Japan; 8 m.
Synoniem: C.kaempféri SIEB. et Zucc., C.hénryi DODE, C.bignonioídes var. kaempféri DC..
In groeiwijze op voorgaande soort gelijkend, eveneens een brede, gewelfde kroon vormend, doch in bladvorm en bloemen van deze geheel afwijkend, daar de bladeren meestal hoekig gelobd zijn, terwijl de bloemen veel kleiner zijn, geel getint en in tot ruim 20 cm lange brede pluimen staan.

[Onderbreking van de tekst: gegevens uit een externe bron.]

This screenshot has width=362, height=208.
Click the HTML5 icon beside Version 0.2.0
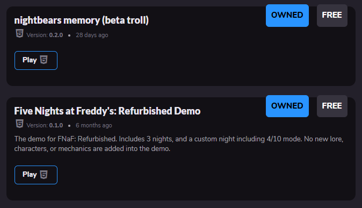[20, 33]
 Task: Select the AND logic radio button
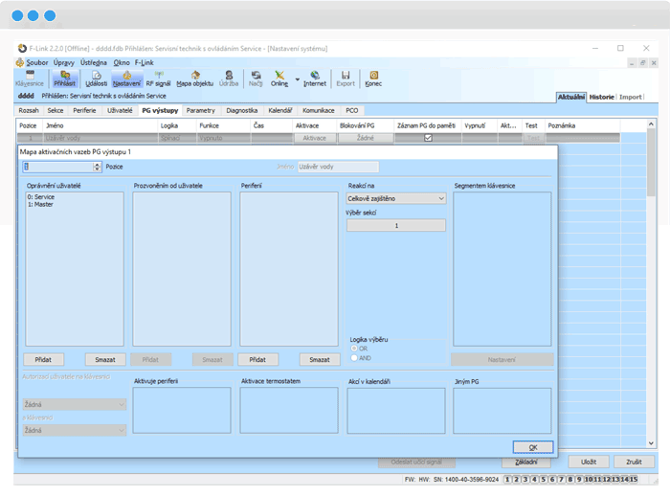pos(354,357)
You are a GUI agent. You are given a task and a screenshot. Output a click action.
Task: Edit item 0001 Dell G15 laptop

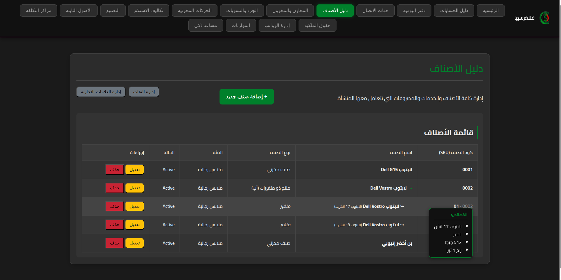point(135,170)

Twijgen kaal of aan de top zwak behaard, iets glanzend olijfgroen; knoppen betrekkelijk klein met kleine bladmerken; bladeren aan tot 14 cm lange, iets behaarde bladstelen, 12-28 cm lang, breedeivormig, met plotseling toegespitste top, zwak hartvormige bladvoet, meestal 3-, soms 5-lobbig, ook ongelobd, lobben puntig toelopend, bovenzijde donkergroen, kaal, onderzijde lichtgroen, langs nerven en in nerfoksels behaard. Bloeit Juli tot begin Augustus in 10-20 cm lange, brede, opstaande pluimen; bloemen ongeveer 2 cm lang, iets riekend, min of meer geel getint met oranje-gele vlekken en rood-bruine strepen en vlekken; kroonlobben sterk gefranjed;
doosvrucht tot 30 cm lang, zeer dun, rond.